CHAMPAIGN, Ill. -- The issue of physician-assisted suicide, long the shrouded preserve of activists like Dr. Jack Kevorkian, is about to go public with political battles expected in a number of state legislatures.

"The cliche that 'the devil is in the details' is nowhere more true than in the case of physician-assisted suicide -- or PAS," says Russell B. Korobkin, a University of Illinois law professor who specializes in the legal aspects of health care.

The debate over legalizing PAS was fundamentally altered when the U.S. Supreme Court declined last year to pass judgment on the legality of state laws regarding PAS, saying the matter did not raise constitutional issues. "The right to die, so said the high court, is something for the people and their legislatures, not the district attorneys and courts, to resolve," Korobkin said.

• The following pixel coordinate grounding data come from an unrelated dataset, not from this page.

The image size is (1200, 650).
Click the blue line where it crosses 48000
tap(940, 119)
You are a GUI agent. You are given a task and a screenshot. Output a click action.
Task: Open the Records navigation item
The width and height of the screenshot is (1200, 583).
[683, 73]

So far, only Oregon has legalized PAS, while a number of states criminalize the act of doctors aiding patients who commit suicide. "It is a fair prediction that Oregon will not stand alone for long and that legislation seeking to legalize PAS will be introduced and seriously considered in the next few years in virtually every state," Korobkin said.

In a paper recently published by the U. of I. Institute of Government and Public Affairs, Korobkin laid out questions that are certain to become central to the debate. Key among them is whether PAS should be extended to voluntary euthanasia or "mercy killing." The Oregon law requires the patient to self-administer the lethal dose of medication, but the question of allowing an incapacitated individual to direct a doctor to administer the lethal dose is bound to arise.

A second issue involves eligibility. In the Supreme Court cases, the plaintiffs seeking to die had been told by their doctors that they had only a short time to live. "In theory, PAS could be made available to all individuals who decide they would prefer death to life, or it could be offered to a broader class of individuals with an intractable and unbearable illness," Korobkin pointed out.

A broadened definition of PAS, however, runs the risk of creating a vague standard for determining which patients are eligible. Even the most ardent supporters of PAS agree that the option should not be available to people who are not mentally competent to choose it.

"But how should the law attempt to guarantee competence?" Korobkin asked. Leaving the determination of competence only to a family doctor "is unlikely to result in a coherent or consistent application of PAS legislation."

Korobkin suggested that second or even third medical opinions, written-consent provisions and prescribed waiting periods all offer important protections against any medical mistake or a patient who may make a rash decision because of a lack of information or extreme physical pain.